### 学習用文章
=====

4-9月期決算は増収増益の着地、円安進行や国内の人流の回復、値上げ浸透などが追い風に
東証株価指数(TOPIX)を構成する3月期決算企業(金融とソフトバンクグループを除く)のうち、11月15日までに2023年度4-9月期の決算を開示した企業は1,300社を超え、開示率は99%超となり、決算発表はほぼ終了しました。前年同期比の実績をみると、売上高は4.1%増、営業利益は20.6%増、経常利益は9.3%増、純利益は10.1%増と、増収増益の着地でした。
製造業・非製造業の区分では、製造業が順に6.3%増、6.6%増、4.9%増、12.4%増、非製造業は1.3%増、46.3%増、15.0%増、7.3%増と、いずれも増収増益でした。2023年度4-9月期の決算は、総じて良好な内容と判断されますが、この背景には、円安の進行や供給制約の改善、国内で新型コロナウイルスの5類移行に伴う人流の回復、値上げの浸透などがあると思われます。
電気・ガス業、輸送用機器は経常利益プラス寄与、中国景気減速で海運業などはマイナス寄与
全体の経常利益は、前述の通り前年同期比で9.3%増でしたが、業種別に寄与度をみると、プラス寄与の大きい上位5業種は、電気・ガス業(10.8%ポイント、以下pt)、輸送用機器(9.9%pt)、陸運業(1.7%pt)、情報・通信業(0.7%pt)、空運業(0.7%pt)でした。電気・ガス業では電力料金の引き上げなどが業績の押し上げ要因となり、輸送用機器では円安の進行や供給制約の緩和により自動車の好調が目立ちました。

=====

### 読解の応用
**a)** 決算に関する文章のうち、「4-9月期決算は増収増益の着」から「自動車の好調が目立ちました。」までを、両端を含めてそのまま書き写すこと。
**b)** 決算に関する文章で、経常利益へのプラス寄与が最も大きかった業種は何か。

=====

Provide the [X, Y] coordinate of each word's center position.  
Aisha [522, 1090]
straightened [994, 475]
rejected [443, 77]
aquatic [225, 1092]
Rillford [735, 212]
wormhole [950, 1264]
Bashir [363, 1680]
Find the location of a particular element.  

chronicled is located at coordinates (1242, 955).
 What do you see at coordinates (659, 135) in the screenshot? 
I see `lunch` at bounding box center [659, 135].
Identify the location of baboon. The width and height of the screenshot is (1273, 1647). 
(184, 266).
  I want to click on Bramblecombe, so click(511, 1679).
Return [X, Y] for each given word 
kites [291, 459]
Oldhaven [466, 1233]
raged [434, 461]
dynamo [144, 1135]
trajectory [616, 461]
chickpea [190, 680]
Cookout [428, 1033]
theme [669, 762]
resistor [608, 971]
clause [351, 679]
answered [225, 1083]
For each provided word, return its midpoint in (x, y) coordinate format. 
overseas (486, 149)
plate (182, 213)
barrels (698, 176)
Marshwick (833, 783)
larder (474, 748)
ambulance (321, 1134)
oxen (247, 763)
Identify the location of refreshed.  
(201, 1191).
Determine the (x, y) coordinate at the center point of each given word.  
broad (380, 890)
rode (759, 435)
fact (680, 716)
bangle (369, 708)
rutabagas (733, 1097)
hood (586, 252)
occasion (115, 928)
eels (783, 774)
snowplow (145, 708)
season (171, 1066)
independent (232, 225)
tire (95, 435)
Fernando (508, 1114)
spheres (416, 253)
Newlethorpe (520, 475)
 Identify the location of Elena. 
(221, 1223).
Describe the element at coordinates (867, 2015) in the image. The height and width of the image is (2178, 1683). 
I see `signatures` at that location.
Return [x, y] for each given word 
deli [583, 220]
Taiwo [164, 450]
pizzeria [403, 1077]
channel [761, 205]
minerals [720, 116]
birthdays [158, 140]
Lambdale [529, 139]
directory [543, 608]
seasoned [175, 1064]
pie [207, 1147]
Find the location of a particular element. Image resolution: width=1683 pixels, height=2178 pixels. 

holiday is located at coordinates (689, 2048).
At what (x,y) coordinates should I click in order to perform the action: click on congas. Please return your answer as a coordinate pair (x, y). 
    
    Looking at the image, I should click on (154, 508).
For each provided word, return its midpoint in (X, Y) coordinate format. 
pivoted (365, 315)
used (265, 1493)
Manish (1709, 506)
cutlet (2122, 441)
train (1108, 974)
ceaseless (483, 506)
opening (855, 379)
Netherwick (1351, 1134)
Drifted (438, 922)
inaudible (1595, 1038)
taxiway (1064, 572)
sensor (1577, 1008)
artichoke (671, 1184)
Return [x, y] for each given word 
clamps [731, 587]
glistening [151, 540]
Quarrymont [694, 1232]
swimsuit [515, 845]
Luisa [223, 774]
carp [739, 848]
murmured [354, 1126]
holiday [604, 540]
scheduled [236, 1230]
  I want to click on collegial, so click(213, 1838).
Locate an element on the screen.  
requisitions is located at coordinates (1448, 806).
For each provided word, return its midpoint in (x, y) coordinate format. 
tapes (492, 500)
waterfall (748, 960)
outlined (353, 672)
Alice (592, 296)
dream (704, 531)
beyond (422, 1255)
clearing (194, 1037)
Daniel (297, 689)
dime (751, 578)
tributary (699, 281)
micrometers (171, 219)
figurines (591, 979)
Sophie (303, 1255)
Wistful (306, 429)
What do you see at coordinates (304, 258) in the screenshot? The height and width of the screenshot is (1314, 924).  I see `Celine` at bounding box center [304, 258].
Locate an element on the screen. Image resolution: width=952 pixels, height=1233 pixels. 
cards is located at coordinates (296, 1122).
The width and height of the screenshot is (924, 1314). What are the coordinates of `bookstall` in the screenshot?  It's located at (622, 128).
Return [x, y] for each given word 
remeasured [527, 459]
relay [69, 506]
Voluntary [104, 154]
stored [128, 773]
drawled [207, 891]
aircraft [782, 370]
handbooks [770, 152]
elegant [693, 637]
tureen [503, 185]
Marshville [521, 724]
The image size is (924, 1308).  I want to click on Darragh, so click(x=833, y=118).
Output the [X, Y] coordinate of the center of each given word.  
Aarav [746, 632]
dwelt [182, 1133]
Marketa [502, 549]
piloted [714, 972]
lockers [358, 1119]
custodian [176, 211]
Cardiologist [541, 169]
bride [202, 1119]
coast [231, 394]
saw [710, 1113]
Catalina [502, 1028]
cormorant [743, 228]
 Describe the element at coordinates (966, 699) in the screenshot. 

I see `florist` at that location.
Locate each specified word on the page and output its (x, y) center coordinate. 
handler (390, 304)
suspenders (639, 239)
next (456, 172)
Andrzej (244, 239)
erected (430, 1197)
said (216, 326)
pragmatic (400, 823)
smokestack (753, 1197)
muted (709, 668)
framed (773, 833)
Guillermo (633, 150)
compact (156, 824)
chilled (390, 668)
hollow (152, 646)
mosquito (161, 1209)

=====

### 演習の解答
**a)**
4-9月期決算は増収増益の着地、円安進行や国内の人流の回復、値上げ浸透などが追い風に
東証株価指数(TOPIX)を構成する3月期決算企業(金融とソフトバンクグループを除く)のうち、11月15日までに2023年度4-9月期の決算を開示した企業は1,300社を超え、開示率は99%超となり、決算発表はほぼ終了しました。前年同期比の実績をみると、売上高は4.1%増、営業利益は20.6%増、経常利益は9.3%増、純利益は10.1%増と、増収増益の着地でした。
製造業・非製造業の区分では、製造業が順に6.3%増、6.6%増、4.9%増、12.4%増、非製造業は1.3%増、46.3%増、15.0%増、7.3%増と、いずれも増収増益でした。2023年度4-9月期の決算は、総じて良好な内容と判断されますが、この背景には、円安の進行や供給制約の改善、国内で新型コロナウイルスの5類移行に伴う人流の回復、値上げの浸透などがあると思われます。
電気・ガス業、輸送用機器は経常利益プラス寄与、中国景気減速で海運業などはマイナス寄与
全体の経常利益は、前述の通り前年同期比で9.3%増でしたが、業種別に寄与度をみると、プラス寄与の大きい上位5業種は、電気・ガス業(10.8%ポイント、以下pt)、輸送用機器(9.9%pt)、陸運業(1.7%pt)、情報・通信業(0.7%pt)、空運業(0.7%pt)でした。電気・ガス業では電力料金の引き上げなどが業績の押し上げ要因となり、輸送用機器では円安の進行や供給制約の緩和により自動車の好調が目立ちました。

**b)** 電気・ガス業